• **ITEMS**
####

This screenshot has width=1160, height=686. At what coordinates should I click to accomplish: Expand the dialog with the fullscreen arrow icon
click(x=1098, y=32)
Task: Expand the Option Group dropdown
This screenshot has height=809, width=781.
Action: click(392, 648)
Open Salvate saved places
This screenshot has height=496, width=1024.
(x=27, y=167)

####

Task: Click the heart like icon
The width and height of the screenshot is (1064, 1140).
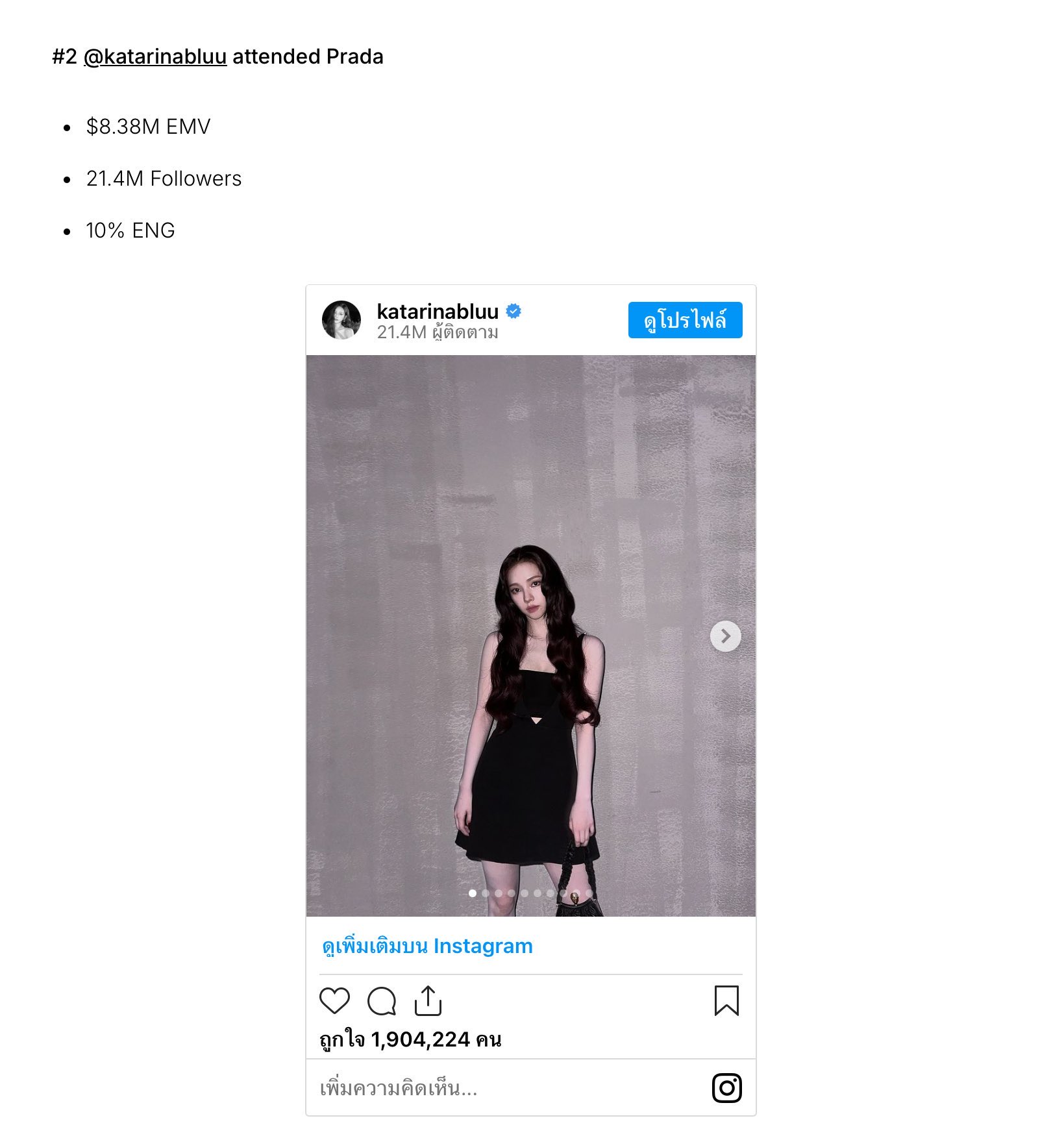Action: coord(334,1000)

####

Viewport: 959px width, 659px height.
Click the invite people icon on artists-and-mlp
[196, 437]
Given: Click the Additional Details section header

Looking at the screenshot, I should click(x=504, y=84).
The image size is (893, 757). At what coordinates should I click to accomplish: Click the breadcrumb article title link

####

• **DIRECTION**
Rewrite the material from the line containing "Task: Expand the Option Group dropdown" up to and including the line containing "(x=27, y=167)", with "saved places" changed to "bookmarks" and nothing else altered.

• **ANSWER TO THE EXERCISE**
Task: Expand the Option Group dropdown
This screenshot has height=809, width=781.
Action: click(392, 648)
Open Salvate bookmarks
This screenshot has height=496, width=1024.
(x=27, y=167)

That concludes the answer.